** START OF Page extract **

Automagical conversion notes


Automagical Conversion

These notes describe one way of converting Word documents to a well-marked up TEI XML corpus.

You will need the following tools:
  • A copy of Open Office, a well known open source replacement for Microsoft Office.
  • The TEI Open Office filters
  • Access to a suitable online tagger: we used the CLAWS Trial Tagger from the University of Lancaster
  • The XML tools used on this course
The TEI Open Office Filters are installed as follows:
  • Download the file teioop5.jar from http://www.tei-c.org/Software/teioo/
  • Open Open Office Writer and select XML Filter Settings from the Tools menu.
  • Click the Open Package button, navigate to the file teioop5.jar, and select it.
  • TEIP5 now appears as one of the available filter options.

** END OF Page extract **
** START OF Data excerpts **

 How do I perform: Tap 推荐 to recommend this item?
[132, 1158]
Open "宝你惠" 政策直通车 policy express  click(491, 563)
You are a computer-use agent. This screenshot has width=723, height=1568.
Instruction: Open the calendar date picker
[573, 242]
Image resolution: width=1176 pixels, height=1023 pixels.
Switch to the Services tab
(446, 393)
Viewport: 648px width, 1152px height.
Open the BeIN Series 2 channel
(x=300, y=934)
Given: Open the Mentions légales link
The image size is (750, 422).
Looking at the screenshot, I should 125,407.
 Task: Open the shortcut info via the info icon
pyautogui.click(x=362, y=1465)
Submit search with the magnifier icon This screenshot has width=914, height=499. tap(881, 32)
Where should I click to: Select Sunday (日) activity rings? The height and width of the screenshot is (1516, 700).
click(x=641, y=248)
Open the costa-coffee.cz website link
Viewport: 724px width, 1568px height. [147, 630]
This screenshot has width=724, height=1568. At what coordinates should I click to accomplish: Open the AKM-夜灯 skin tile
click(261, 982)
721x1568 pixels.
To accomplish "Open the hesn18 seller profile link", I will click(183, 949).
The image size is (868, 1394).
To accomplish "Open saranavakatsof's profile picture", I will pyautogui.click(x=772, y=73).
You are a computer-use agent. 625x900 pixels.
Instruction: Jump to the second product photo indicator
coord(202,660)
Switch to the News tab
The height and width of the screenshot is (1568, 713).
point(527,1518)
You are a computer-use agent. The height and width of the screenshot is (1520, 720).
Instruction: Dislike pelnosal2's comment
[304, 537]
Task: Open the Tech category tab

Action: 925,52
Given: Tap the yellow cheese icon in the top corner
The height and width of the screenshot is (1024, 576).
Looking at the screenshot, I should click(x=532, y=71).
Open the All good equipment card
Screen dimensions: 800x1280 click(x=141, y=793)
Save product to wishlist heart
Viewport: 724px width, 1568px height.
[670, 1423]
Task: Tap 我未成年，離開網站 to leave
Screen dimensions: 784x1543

** END OF Data excerpts **

Exercise tasks —
**A.** Which lines of the records contain the string "Switch"? Return each one, treating case as significant.
**B.** Can you extend the notes on converting Word documents to TEI XML, picking up after their last sentence?

Outputs —
**A.**
Switch to the Services tab
Switch to the News tab

**B.**
Now proceed as follows:
  • Open any Word document using the Open command on the File menu of Open Office
  • Select Save As from the File menu.
  • Scroll down the list of available File types to TEI P5 (.xml) and press Save
  • Your document will now be saved as an XML file

If you look at the document in your XML editor, you will probably spot some tagging you'd like to improve and some data you weren't expecting to see in the TEI header. But it's a start! The document can also be automatically tagged by CLAWS...

Good luck!